Further to yesterday’s announcement that Rockstar’s LA Noire would be released here in spring, details around the long-awaited game have been disclosed in this month’s Game Informer magazine.

As you may know, LA Noire is set in post-war Los Angeles, against a backdrop of crime, jazz and drugs. You play Cole Phelps, who moves up through the ranks of the LAPD from beat cop to homicide detective, and ends up on the trail of a series of gruesome murders.

“It’s not only creating the largest, most detailed open world game to date, it’s also attempting to resurrect the long-lost Los Angeles of the 1940s while adding an engaging new adventure-style investigation system to the familiar drive-and-shoot gameplay model,” writes Game Informer.

Developer Team Bondi is working with Depth Analysis, who is employing “groundbreaking” new technology to capture all aspects of the game’s more-than 300 actors' individual performances simultaneously.

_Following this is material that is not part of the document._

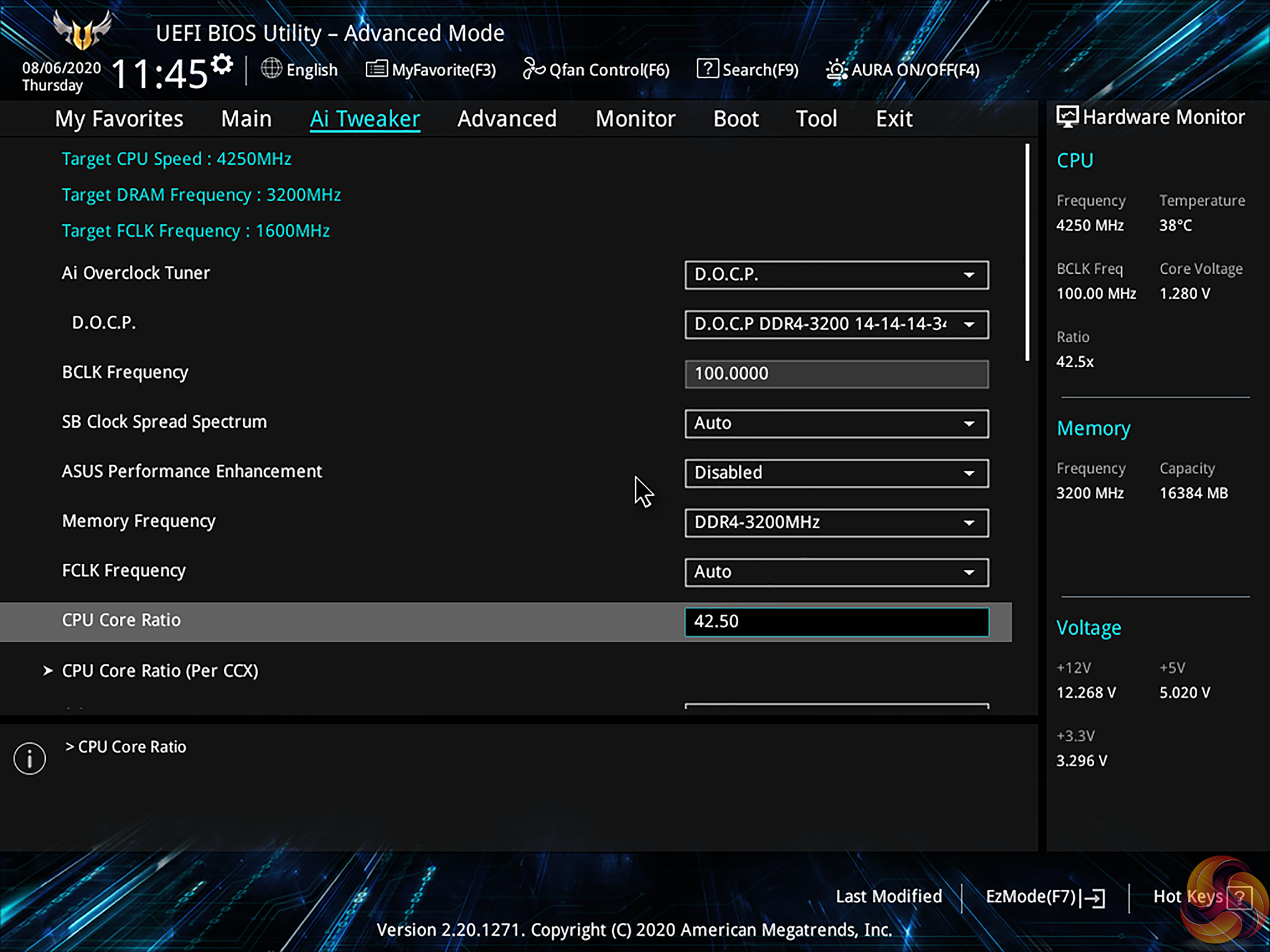Click the EzMode exit arrow icon
This screenshot has width=1270, height=952.
(1095, 898)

"Traditionally, one minute of facial animation could take a couple of animators a month. The idea is that we can mass-produce. We can produce about 20 minutes of final footage a day, and it's seamless - I don't even have character artists or animators working with me," Depth Analysis' Oliver Bao told Game Informer.

This quicker method has freed up the developers to churn out a staggering 2000 page script – many hundred times larger than your average Hollywood production.

The aforementioned interrogation system allows Phelps to gather evidence and statements from witnesses throughout the game. In time, Phelps will be able to challenge the statements of witnesses in a manner similar to that seen in Mass Effect 2, choosing between forced, coaxing and accusatory responses.

In order to accurately recreate post-war Los Angeles, Rockstar have tracked down over 180,000 archival photos. Additionally, more than 90 percent of the crimes players see in-game are based on real events from the period, reports Game Informer.

"Some of them were too wild to use. One was about a preacher walking down Broadway with a bullwhip, whipping non-believers. [Laughs] We thought that was a great story, but we didn't know how to work it in," says Team Bondi’s Brendan McNamara.

"There was a guy in Santa Monica who was driving a four-engine plane down the street at midnight. He had an accident because he didn't have lights on the plane - if you came up with that in a design meeting, people would throw you out!"

LA Noire is in development for Xbox 360 and PlayStation 3. Thanks to Eurogamer.